▶ **WHAT TO WORK ON**
For the entries below, repeat exactly each line starting with the one that contains "EEO Report (21, 2324)" and going on through the one that contains "info@donlemme.cz (90, 1809)", and no others.

Stored items:
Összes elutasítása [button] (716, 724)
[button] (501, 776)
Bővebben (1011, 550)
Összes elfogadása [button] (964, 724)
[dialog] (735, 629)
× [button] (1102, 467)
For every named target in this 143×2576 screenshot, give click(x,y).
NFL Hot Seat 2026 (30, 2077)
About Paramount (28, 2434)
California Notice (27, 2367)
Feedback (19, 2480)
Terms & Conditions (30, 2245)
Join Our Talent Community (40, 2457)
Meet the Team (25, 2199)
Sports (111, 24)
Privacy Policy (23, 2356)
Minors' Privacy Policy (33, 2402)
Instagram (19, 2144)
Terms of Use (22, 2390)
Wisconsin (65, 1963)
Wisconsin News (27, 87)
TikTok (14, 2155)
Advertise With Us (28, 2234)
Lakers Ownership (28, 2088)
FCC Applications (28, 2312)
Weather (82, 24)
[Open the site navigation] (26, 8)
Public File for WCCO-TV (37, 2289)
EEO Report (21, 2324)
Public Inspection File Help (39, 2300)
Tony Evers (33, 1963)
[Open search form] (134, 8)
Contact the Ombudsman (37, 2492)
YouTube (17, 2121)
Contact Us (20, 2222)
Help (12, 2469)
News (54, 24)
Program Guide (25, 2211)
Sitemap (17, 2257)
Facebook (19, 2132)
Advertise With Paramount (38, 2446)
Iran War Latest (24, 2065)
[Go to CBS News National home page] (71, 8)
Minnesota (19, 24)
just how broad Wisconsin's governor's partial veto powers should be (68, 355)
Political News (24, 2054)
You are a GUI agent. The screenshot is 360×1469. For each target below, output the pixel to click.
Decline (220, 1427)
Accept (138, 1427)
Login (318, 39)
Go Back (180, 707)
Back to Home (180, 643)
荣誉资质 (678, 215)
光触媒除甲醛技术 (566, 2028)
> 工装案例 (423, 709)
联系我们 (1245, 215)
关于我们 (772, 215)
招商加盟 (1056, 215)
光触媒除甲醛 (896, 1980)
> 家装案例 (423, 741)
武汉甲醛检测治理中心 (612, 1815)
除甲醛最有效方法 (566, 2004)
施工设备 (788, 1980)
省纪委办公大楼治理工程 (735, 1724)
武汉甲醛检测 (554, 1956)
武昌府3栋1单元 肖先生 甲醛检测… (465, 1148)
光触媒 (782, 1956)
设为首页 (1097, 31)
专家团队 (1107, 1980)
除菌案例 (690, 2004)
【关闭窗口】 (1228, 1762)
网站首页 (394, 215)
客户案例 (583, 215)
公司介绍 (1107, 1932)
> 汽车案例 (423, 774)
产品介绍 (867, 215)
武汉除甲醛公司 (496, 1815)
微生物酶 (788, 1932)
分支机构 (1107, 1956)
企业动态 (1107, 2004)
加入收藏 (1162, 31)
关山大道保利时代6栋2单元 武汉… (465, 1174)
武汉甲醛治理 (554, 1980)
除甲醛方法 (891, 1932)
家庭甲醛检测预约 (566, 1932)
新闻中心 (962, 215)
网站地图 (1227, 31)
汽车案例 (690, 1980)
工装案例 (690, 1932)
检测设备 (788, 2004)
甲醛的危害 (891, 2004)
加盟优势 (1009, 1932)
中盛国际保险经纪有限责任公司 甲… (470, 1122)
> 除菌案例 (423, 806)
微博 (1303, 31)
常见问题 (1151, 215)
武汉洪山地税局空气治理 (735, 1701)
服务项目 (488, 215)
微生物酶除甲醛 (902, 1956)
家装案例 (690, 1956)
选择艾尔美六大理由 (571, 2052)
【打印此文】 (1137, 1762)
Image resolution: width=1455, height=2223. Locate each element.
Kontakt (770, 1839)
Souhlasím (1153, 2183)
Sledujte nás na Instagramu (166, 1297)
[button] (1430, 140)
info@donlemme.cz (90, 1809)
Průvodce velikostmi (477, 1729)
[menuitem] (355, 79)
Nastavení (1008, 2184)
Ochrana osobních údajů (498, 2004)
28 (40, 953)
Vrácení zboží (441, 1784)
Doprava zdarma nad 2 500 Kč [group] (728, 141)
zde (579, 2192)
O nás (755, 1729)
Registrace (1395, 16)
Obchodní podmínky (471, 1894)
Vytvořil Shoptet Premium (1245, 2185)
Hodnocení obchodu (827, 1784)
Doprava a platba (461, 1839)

▶ **RESPONSE TO THIS TASK**
EEO Report (21, 2324)
Public Inspection File Help (39, 2300)
Tony Evers (33, 1963)
[Open search form] (134, 8)
Contact the Ombudsman (37, 2492)
YouTube (17, 2121)
Contact Us (20, 2222)
Help (12, 2469)
News (54, 24)
Program Guide (25, 2211)
Sitemap (17, 2257)
Facebook (19, 2132)
Advertise With Paramount (38, 2446)
Iran War Latest (24, 2065)
[Go to CBS News National home page] (71, 8)
Minnesota (19, 24)
just how broad Wisconsin's governor's partial veto powers should be (68, 355)
Political News (24, 2054)
You are a GUI agent. The screenshot is 360×1469. For each target below, output the pixel to click.
Decline (220, 1427)
Accept (138, 1427)
Login (318, 39)
Go Back (180, 707)
Back to Home (180, 643)
荣誉资质 (678, 215)
光触媒除甲醛技术 (566, 2028)
> 工装案例 (423, 709)
联系我们 (1245, 215)
关于我们 (772, 215)
招商加盟 (1056, 215)
光触媒除甲醛 (896, 1980)
> 家装案例 (423, 741)
武汉甲醛检测治理中心 (612, 1815)
除甲醛最有效方法 (566, 2004)
施工设备 (788, 1980)
省纪委办公大楼治理工程 (735, 1724)
武汉甲醛检测 (554, 1956)
武昌府3栋1单元 肖先生 甲醛检测… (465, 1148)
光触媒 (782, 1956)
设为首页 (1097, 31)
专家团队 (1107, 1980)
除菌案例 (690, 2004)
【关闭窗口】 (1228, 1762)
网站首页 (394, 215)
客户案例 (583, 215)
公司介绍 (1107, 1932)
> 汽车案例 (423, 774)
产品介绍 (867, 215)
武汉除甲醛公司 (496, 1815)
微生物酶 (788, 1932)
分支机构 (1107, 1956)
企业动态 (1107, 2004)
加入收藏 (1162, 31)
关山大道保利时代6栋2单元 武汉… (465, 1174)
武汉甲醛治理 (554, 1980)
除甲醛方法 (891, 1932)
家庭甲醛检测预约 (566, 1932)
新闻中心 (962, 215)
网站地图 (1227, 31)
汽车案例 (690, 1980)
工装案例 (690, 1932)
检测设备 (788, 2004)
甲醛的危害 (891, 2004)
加盟优势 (1009, 1932)
中盛国际保险经纪有限责任公司 甲… (470, 1122)
> 除菌案例 (423, 806)
微博 (1303, 31)
常见问题 (1151, 215)
武汉洪山地税局空气治理 (735, 1701)
服务项目 (488, 215)
微生物酶除甲醛 (902, 1956)
家装案例 (690, 1956)
选择艾尔美六大理由 (571, 2052)
【打印此文】 (1137, 1762)
Image resolution: width=1455, height=2223. Locate each element.
Kontakt (770, 1839)
Souhlasím (1153, 2183)
Sledujte nás na Instagramu (166, 1297)
[button] (1430, 140)
info@donlemme.cz (90, 1809)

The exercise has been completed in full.